His marriage was young, he and his wife, Anne, still had years of love and experiences ahead of them.


Joe and Anne



Yes, I just knew that the man in these photos would beat the odds.


But during the past two months his health and condition have rapidly declined as evil cancer starts to win the battle.   He has been unable to eat much and becomes weaker and weaker each day.   

But even so, Joe continued to fight and I still had hope.

Yesterday,  Wednesday, was Joe's normal scheduled day to receive chemo.  
It took Joe, with Anne's help, 2 hours to get ready to go for the one hour drive to the facility where he gets his treatment.  
After each little task, such as, getting up out of the chair, walking to the bathroom, dressing, putting on his shoes, he would have to stop and rest.  

Joe's regular doctor was out so Joe was seen by another doctor.  This was the first time that Joe had seen this doctor.  After the standard preliminary blood tests, and exam, the doctor very bluntly and coldly told Joe and Anne that at this point treatment of any kind would not be effective and there would not be any attempts of further treatment.

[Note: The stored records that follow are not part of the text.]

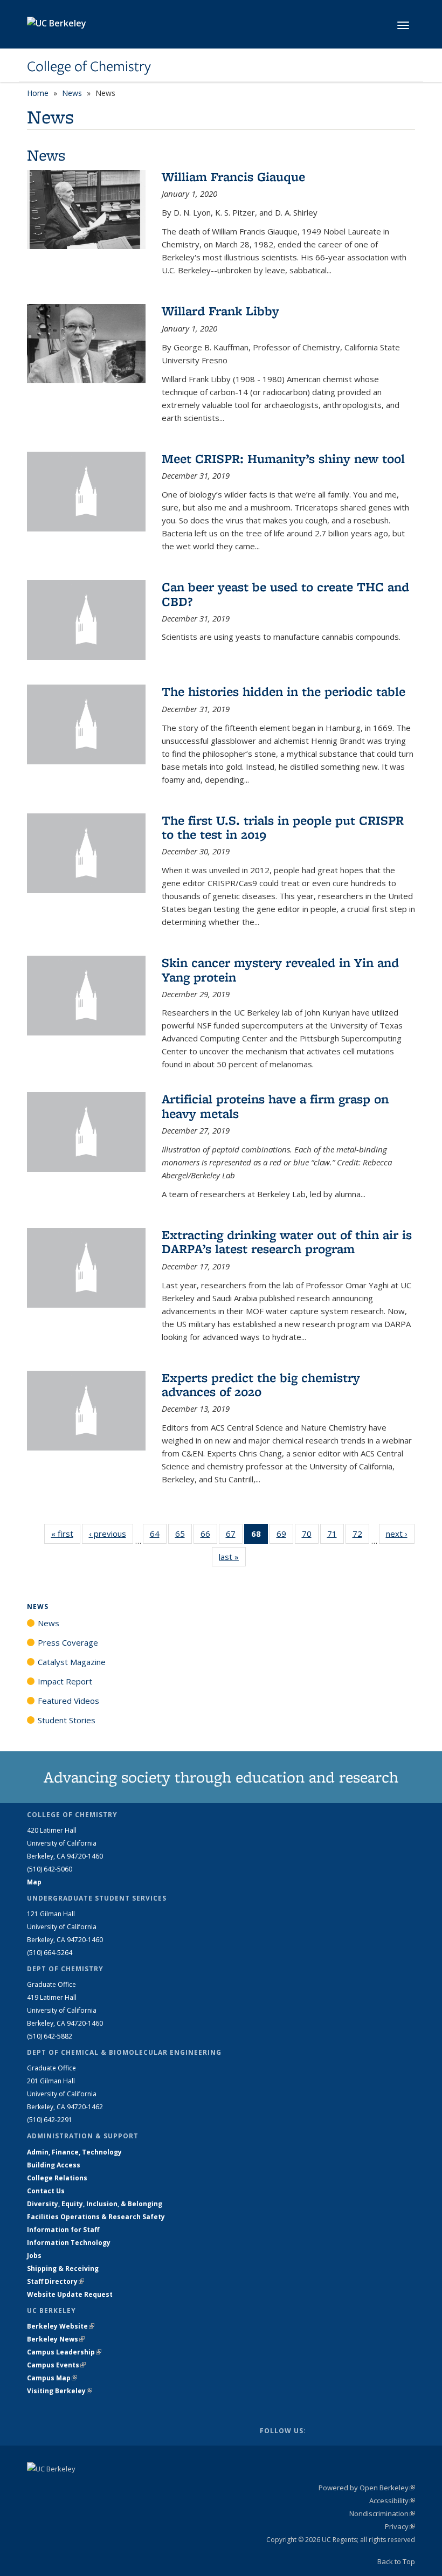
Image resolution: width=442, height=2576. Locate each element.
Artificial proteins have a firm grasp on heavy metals (275, 1105)
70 (310, 1536)
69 (285, 1536)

Joe and Anne asked if a social worker was available to talk with.   Apparently, this doctor was not very helpful with that request and mumbled something about the fact that she did not think that service was available at that particular facility. 

I know that to the doctors and nurses who deal with cancer on a 24/7 basis this is just another day, another patient.   

But this day, it was Ann'e husband.  This day it was our son.   This day it was Jen and Jimmy's brother.
This day it was Uncle Joe.

No, this day was not just another day for us.

Yesterday was one of the hardest days of my 36 year old son, Joe's  life. 


And even though during the past two months,  I could see he was starting to struggle, I still had hope.

And even though on Thanksgiving day, as  I watched him barely able to eat a small piece of turkey I still had hope.

Last night Joe asked Anne to call our family together.   Ross and I, Joe's father, Ken, my daughter Jen and her husband Derek, my son Jimmy and his wife Jeannie, Anne's parents, Marie and Dave, Anne's sister, Karen and her husband Chris all gathered in Joe and Anne's living room.

Anne explained to us that at this point the goal is to make Joe as comfortable as possible and to make the most of his time here.

Joe sat quietly and listened.

There were a lot of tears shed as we all tried to take in what Anne was saying and tried to make sense of the unfairness that is evil cancer.

As I watched Jimmy sitting next to his big brother, holding  his hand and crying,  I thought about how they fought when they were kids.   And I thought about special their relationship has become.

As I sat next to Joe and held his hand,  through my tears, I mouthed "I love you, Joe".

Joe looked at me and weakly said, "I know."

He looked at me as if he wanted to say more.   He finally gathered his strength and said to me,

"I still have time."

Yesterday was the hardest day of my life.  Yesterday I had no hope.